(Records for pointing to text and elements)
=-=-=
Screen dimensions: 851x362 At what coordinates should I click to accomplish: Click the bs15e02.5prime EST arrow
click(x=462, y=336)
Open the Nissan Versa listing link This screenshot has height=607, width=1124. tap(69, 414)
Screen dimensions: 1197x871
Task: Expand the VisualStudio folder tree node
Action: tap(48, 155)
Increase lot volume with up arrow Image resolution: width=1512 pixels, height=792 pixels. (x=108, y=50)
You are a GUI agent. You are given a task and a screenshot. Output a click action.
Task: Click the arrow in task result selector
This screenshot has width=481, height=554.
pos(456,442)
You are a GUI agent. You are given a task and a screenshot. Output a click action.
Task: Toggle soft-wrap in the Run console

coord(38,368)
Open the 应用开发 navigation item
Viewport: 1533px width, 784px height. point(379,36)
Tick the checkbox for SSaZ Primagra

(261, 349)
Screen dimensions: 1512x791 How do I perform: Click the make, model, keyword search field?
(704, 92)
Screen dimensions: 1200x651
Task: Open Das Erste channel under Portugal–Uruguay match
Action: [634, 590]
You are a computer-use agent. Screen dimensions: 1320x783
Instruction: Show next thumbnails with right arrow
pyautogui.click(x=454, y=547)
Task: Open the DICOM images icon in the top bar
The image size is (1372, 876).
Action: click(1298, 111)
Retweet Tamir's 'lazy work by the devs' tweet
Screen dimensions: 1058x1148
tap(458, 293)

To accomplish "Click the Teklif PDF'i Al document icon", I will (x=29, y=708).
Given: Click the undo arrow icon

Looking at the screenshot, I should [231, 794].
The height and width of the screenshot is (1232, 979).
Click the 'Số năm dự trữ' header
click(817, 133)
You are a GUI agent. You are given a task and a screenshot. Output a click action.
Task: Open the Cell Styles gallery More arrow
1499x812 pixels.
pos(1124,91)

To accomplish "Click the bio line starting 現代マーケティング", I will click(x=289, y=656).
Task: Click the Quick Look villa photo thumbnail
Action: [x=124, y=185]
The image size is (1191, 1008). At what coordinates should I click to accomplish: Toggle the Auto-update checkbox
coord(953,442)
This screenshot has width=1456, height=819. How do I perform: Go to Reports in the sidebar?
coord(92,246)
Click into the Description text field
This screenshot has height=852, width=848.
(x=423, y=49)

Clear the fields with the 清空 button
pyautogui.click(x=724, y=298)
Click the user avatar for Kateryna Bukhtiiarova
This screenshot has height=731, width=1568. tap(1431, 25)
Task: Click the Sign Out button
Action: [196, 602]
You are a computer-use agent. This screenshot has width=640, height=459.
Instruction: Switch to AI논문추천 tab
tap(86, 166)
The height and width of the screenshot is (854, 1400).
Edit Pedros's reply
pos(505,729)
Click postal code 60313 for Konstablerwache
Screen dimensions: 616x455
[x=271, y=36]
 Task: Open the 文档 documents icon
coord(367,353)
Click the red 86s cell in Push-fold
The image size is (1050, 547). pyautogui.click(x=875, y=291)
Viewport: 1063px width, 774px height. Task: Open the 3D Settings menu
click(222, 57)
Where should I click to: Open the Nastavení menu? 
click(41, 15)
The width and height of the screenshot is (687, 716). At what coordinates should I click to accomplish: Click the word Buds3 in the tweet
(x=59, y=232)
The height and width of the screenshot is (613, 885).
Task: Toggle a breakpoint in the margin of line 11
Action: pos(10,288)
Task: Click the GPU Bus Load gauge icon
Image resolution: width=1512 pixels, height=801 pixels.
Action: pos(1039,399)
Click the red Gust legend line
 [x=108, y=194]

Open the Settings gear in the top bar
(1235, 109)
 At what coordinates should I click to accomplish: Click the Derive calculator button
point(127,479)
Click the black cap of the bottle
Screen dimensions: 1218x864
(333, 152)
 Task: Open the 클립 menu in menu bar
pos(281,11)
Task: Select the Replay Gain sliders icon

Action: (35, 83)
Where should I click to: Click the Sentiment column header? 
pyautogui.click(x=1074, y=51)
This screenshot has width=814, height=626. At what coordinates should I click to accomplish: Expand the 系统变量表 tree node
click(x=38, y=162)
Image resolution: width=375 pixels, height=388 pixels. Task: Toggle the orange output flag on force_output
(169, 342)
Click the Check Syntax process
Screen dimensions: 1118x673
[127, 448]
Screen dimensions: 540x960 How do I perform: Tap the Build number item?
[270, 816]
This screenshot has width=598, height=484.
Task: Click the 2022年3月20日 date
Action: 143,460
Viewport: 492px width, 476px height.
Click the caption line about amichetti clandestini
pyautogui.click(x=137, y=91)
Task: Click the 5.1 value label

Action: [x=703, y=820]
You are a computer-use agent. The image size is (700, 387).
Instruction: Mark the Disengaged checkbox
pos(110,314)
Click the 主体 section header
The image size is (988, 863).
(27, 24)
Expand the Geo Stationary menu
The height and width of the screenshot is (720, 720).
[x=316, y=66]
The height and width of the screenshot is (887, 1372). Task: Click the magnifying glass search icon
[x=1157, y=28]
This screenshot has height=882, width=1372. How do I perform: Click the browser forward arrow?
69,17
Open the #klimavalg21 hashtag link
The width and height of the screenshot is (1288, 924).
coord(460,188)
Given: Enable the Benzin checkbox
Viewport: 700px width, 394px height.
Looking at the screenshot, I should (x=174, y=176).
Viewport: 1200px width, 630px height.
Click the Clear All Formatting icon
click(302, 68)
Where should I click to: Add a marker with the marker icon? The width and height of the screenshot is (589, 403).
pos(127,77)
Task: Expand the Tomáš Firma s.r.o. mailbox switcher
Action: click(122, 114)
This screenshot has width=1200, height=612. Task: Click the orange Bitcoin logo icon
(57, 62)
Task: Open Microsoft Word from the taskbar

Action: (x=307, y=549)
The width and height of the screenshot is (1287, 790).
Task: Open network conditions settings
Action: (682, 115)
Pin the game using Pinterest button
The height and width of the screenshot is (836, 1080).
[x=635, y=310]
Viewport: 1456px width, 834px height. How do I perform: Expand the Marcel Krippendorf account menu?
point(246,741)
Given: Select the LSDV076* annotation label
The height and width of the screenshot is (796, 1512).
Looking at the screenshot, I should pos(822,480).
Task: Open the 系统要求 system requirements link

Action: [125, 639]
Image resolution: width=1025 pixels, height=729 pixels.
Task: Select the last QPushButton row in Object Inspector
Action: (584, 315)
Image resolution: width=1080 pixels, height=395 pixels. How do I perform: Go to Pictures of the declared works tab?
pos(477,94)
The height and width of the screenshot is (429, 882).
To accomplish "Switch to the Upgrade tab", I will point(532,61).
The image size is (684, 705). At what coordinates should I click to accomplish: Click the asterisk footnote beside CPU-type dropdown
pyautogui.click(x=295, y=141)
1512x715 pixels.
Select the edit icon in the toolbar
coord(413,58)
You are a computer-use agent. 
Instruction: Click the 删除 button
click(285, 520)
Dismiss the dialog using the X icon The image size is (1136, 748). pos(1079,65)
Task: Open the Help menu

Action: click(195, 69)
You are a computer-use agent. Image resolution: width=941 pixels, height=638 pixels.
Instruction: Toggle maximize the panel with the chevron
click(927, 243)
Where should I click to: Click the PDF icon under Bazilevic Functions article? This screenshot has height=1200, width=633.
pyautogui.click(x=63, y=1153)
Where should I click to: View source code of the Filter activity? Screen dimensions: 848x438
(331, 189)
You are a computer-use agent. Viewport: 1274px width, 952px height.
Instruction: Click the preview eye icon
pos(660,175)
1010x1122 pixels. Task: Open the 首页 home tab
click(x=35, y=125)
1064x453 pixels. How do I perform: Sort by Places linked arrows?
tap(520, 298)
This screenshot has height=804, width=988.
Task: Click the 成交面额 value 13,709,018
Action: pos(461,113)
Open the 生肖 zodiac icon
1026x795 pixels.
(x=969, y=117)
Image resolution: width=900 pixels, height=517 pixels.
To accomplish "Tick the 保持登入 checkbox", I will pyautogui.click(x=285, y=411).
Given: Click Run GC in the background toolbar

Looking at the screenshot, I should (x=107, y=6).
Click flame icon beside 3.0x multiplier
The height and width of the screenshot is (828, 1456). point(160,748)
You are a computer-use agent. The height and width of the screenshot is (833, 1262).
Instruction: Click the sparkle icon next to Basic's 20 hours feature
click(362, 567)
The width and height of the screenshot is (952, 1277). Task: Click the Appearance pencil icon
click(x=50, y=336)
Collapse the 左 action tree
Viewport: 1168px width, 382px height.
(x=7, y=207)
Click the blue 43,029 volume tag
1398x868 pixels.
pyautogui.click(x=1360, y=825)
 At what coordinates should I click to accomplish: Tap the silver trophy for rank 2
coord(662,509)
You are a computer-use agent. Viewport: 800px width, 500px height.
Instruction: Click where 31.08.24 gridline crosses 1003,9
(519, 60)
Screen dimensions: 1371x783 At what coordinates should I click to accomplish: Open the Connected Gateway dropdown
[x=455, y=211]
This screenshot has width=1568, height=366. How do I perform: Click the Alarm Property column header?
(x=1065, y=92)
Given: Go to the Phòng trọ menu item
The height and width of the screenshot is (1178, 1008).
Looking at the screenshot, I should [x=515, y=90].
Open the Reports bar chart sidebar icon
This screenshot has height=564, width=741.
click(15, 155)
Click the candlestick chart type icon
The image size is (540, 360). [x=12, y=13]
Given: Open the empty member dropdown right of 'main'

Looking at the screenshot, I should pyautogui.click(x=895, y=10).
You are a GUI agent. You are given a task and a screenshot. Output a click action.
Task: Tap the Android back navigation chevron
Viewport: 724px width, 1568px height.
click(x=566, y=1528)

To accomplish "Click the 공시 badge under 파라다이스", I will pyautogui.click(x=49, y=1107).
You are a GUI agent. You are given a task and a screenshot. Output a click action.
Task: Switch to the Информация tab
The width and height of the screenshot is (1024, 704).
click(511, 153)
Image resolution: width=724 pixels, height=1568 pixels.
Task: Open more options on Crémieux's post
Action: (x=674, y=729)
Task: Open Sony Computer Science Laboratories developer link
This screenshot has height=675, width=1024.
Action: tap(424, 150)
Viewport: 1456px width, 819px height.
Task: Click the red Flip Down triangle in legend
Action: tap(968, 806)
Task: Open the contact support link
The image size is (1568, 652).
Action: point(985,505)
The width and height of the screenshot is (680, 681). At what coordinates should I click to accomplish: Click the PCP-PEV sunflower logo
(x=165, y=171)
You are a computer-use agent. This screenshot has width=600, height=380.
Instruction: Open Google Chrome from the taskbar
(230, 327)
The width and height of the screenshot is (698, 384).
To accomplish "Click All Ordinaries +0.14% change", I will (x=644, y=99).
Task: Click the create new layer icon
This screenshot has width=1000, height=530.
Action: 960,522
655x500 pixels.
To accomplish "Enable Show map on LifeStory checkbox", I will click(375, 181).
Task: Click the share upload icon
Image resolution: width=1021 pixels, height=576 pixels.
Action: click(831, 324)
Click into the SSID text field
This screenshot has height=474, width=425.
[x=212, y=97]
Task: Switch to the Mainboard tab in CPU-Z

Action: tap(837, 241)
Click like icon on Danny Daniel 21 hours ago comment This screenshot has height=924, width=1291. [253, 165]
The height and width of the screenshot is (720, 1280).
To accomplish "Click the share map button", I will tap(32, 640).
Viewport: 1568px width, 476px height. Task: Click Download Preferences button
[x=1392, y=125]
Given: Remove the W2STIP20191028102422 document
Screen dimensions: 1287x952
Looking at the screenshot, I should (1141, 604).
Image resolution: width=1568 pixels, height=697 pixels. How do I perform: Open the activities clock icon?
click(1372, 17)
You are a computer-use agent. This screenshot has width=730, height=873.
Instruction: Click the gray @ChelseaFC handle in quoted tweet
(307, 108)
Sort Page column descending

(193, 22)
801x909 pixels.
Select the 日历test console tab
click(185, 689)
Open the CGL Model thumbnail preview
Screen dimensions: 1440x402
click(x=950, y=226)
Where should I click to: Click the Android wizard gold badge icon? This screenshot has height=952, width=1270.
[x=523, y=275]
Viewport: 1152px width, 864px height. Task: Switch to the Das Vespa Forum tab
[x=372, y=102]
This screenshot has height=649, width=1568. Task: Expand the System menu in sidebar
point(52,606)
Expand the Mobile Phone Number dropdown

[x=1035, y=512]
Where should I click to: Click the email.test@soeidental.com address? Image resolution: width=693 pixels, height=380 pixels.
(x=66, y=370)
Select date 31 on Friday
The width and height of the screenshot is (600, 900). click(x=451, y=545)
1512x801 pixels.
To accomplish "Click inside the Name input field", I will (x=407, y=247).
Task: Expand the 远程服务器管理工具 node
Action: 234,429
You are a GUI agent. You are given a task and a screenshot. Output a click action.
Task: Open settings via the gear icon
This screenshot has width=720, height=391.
=-=-=
→ **Exercise prompt**: From the start of the listing through the line containing "will (x=29, y=708).", rewrite every line as a numbered list, skipping blank lines.

→ **Response**:
1. Screen dimensions: 851x362 At what coordinates should I click to accomplish: Click the bs15e02.5prime EST arrow
2. click(x=462, y=336)
3. Open the Nissan Versa listing link This screenshot has height=607, width=1124. tap(69, 414)
4. Screen dimensions: 1197x871
5. Task: Expand the VisualStudio folder tree node
6. Action: tap(48, 155)
7. Increase lot volume with up arrow Image resolution: width=1512 pixels, height=792 pixels. (x=108, y=50)
8. You are a GUI agent. You are given a task and a screenshot. Output a click action.
9. Task: Click the arrow in task result selector
10. This screenshot has width=481, height=554.
11. pos(456,442)
12. You are a GUI agent. You are given a task and a screenshot. Output a click action.
13. Task: Toggle soft-wrap in the Run console
14. coord(38,368)
15. Open the 应用开发 navigation item
16. Viewport: 1533px width, 784px height. point(379,36)
17. Tick the checkbox for SSaZ Primagra
18. (261, 349)
19. Screen dimensions: 1512x791 How do I perform: Click the make, model, keyword search field?
20. (704, 92)
21. Screen dimensions: 1200x651
22. Task: Open Das Erste channel under Portugal–Uruguay match
23. Action: [634, 590]
24. You are a computer-use agent. Screen dimensions: 1320x783
25. Instruction: Show next thumbnails with right arrow
26. pyautogui.click(x=454, y=547)
27. Task: Open the DICOM images icon in the top bar
28. The image size is (1372, 876).
29. Action: click(1298, 111)
30. Retweet Tamir's 'lazy work by the devs' tweet
31. Screen dimensions: 1058x1148
32. tap(458, 293)
33. To accomplish "Click the Teklif PDF'i Al document icon", I will (x=29, y=708).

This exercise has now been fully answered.